No dia seguinte tive que passar no mesmo lugar e lá estava o homem. Mesma posição, mesmo olhar para lugar nenhum. Estava ali, simplesmente.

Fui buscar o resultado de umas análises a um laboratório e quando voltei continuava o homem, imóvel. Quase uma estátua.

Parei ao seu lado, nem me olhou.

Perguntei se estava bem, se precisava de alguma coisa. Agradeceu, disse que não precisava de nada.
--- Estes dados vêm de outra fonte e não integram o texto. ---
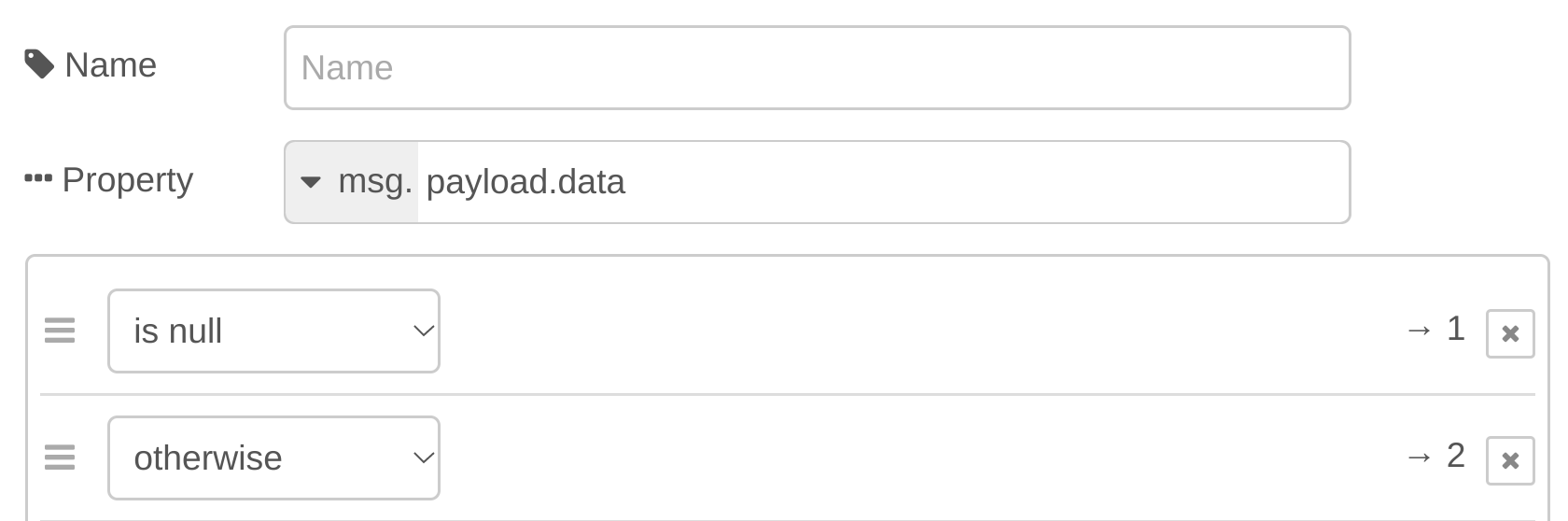Click the chevron on the 'is null' select
The image size is (1568, 521).
[424, 331]
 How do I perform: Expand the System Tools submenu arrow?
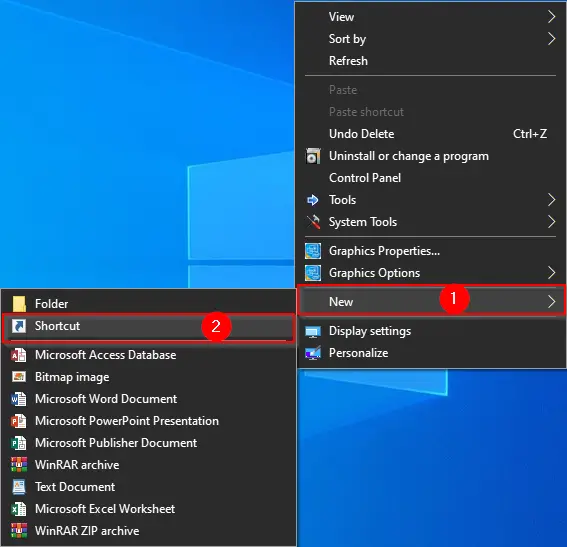pyautogui.click(x=551, y=222)

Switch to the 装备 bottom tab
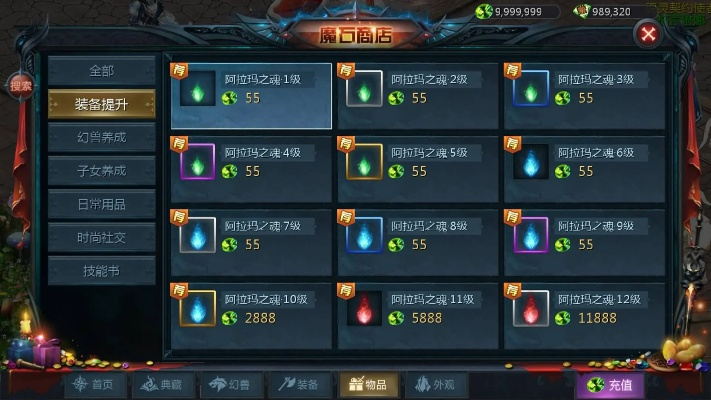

Sentei a seu lado e comecei a “puxar” conversa, inclusivamente convidando-o para, mesmo ali em frente irmos tomar um café ou um suco de frutas. Podíamos nos sentar numas cadeiras. Gosto de conversar com esta gente, e por vezes aprendo muito,

Agradeceu novamente e disse que estava bem, para onde vinha habitualmente, quando o tempo permitia, e que o sol que fazia lhe estava a saber muito bem.

Fiz-lhe algumas perguntas como, se se estava a sentir bem, se precisava de ajuda, doente, idade, família, etc., a que ele foi respondendo com cortesia, parecendo que ia ficando mesmo mais animado, porque no seu olhar aparecia já algum brilho.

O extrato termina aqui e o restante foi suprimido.